> _Excerpt to read_
A hat trick, let alone a hat trick on home ice, is a fairly rare occurrence. It is traditional, when a player gets a trick, for fans to throw their hats onto the ice. It is one of the coolest traditions in sport, as it is simultaneously a fantastic tribute to a star performance and a surreal visual spectacle as hundreds of people from all areas of the building willingly litter the ice with their hats. I can't think of another North American sport in which such fan interactivity, which extends to throwing objects on the playing surface itself, is allowed (let alone encouraged) during a celebration. Given the rarity with which it occurs, a hat trick is an occasion during which most fans should feel obligated to throw their hat.

Unfortunately this is an area in which Canucks fans do not excel. After the jump, a quick overview of fan reaction to Ryan Kesler's hat trick last night, a mini-rant about fan reaction to hat-tricks, and a proposed Fan Code of Conduct following a hat-trick.

Reaction to Ryan Kesler's Hat-Trick

After Ryan Kesler's third goal last night the Sportsnet cameras, clearly anticipating a hat-throwing frenzy, immediately cut to this guy:


Unfortunately the fan did not throw his hat, but rather clapped and looked around seemingly in stunned amazement. Granted he looks fairly young, and that hat looks quite expensive. But he's also rocking a $300 Henrik Sedin jersey and sitting in front row seats, so I'd guess there's a good chance that his next allowance will probably cover the cost of a new hat. I guess he also has netting in front of him, but still no excuse: throw your hat sideways and let someone else toss it, or run over a few sections and throw it yourself. I don't care, just get that damn headgear on the ice pronto.

John Garrett then proceeded to inform viewers that "the hats come raining down!" Fortunately Garrett is not a meteorologist, because this "rain" was more of a light drizzle:




A pretty weak performance all around by the GM Place Rogers Arena faithful. I'm sure I could research the history of the hat-throwing tradition, but I'm going to speculate/pontificate instead: I believe that a hat trick is an exceptional feat, and that throwing your hat is a form of tribute. It's saying "Holy *%#& [player's name] that was amazing, you put in an exceptional effort to get three goals in one game, you gave the fans incredible extra value through your performance, and this hat is a small symbol of my appreciation for your awesomeness and entertainment.

> _Required work_
• a. In the hat trick excerpt, what did the fan shown by the Sportsnet cameras do instead of throwing his hat?
• b. Rewrite the hat trick excerpt from "Unfortunately this is" to "following a hat-trick.", changing "Canucks fans" to "home fans".
The entries after this play no role here.

> _Given data_

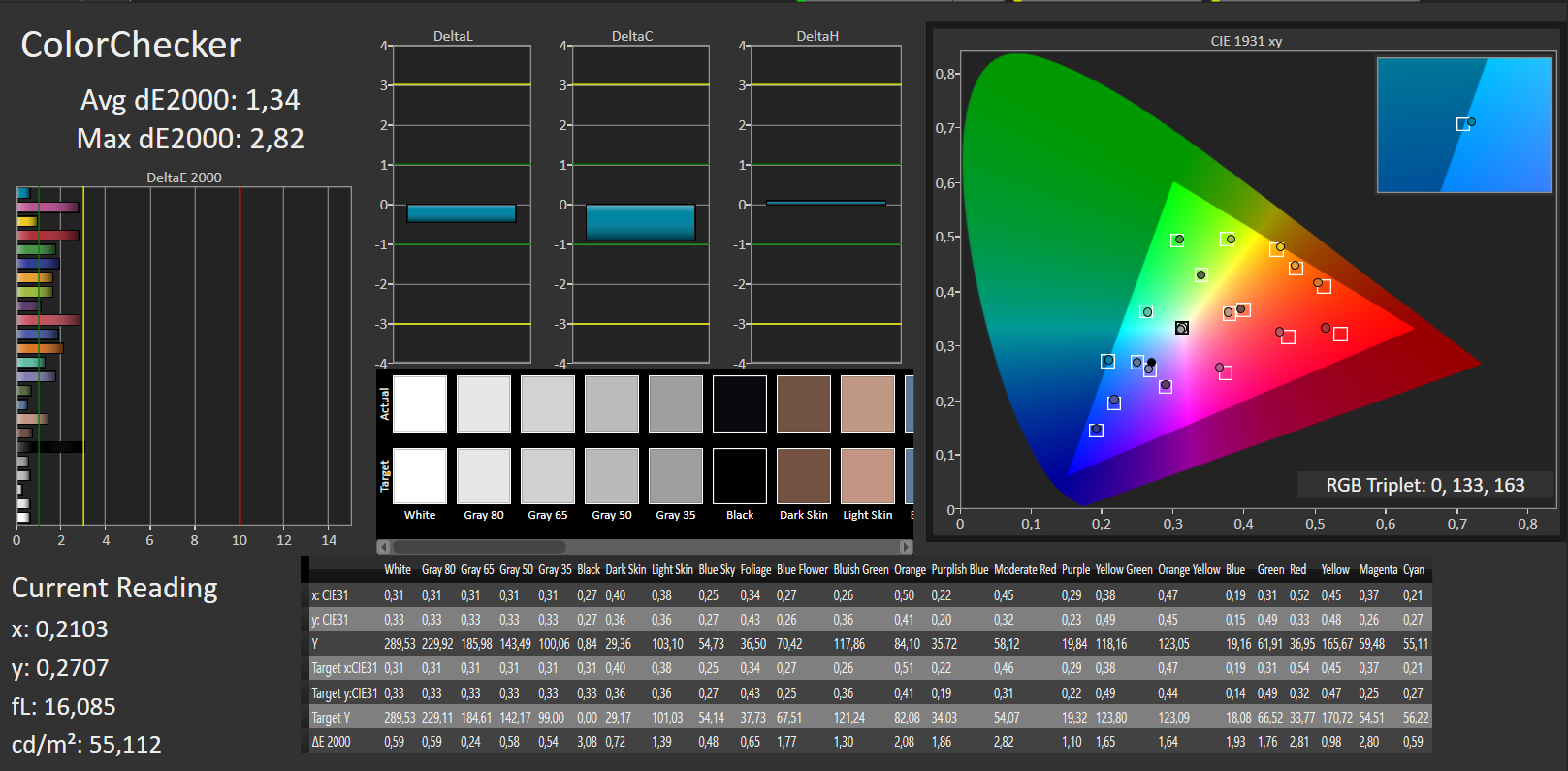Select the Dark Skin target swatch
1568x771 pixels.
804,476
* * *
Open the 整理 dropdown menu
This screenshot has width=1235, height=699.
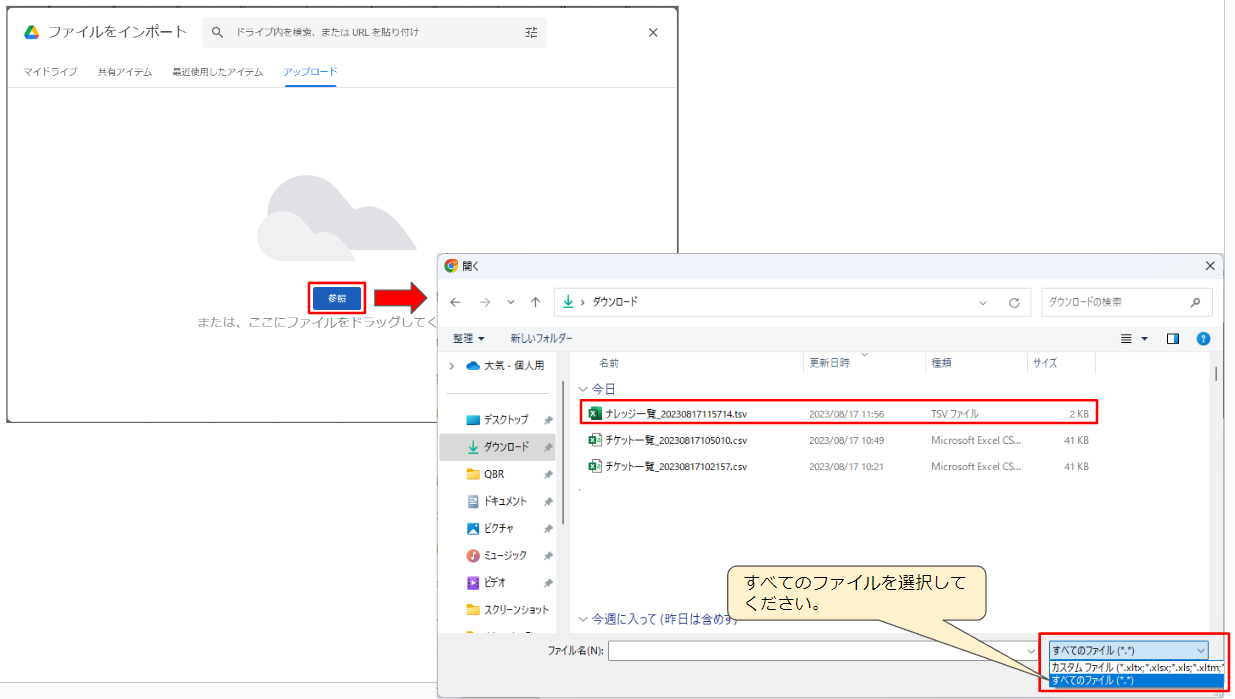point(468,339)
---
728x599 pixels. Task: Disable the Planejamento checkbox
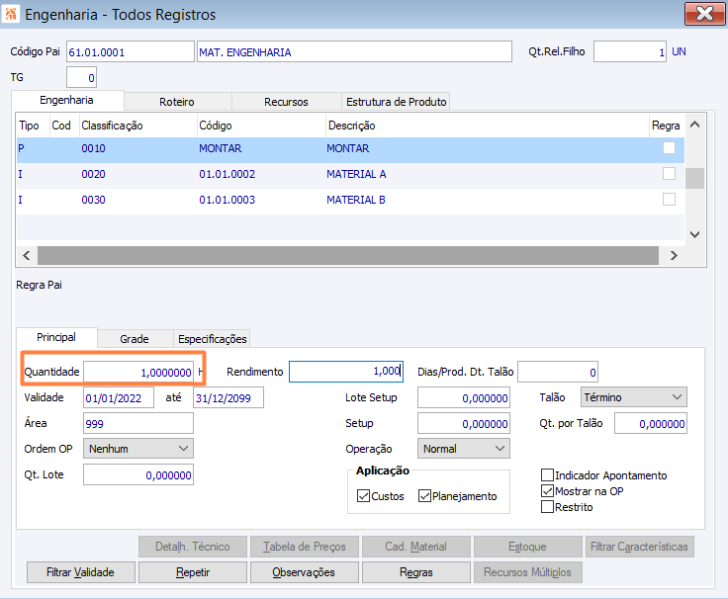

> _Solution list_
• a. He clapped and looked around, seemingly in stunned amazement.

• b.
Unfortunately this is an area in which home fans do not excel. After the jump, a quick overview of fan reaction to Ryan Kesler's hat trick last night, a mini-rant about fan reaction to hat-tricks, and a proposed Fan Code of Conduct following a hat-trick.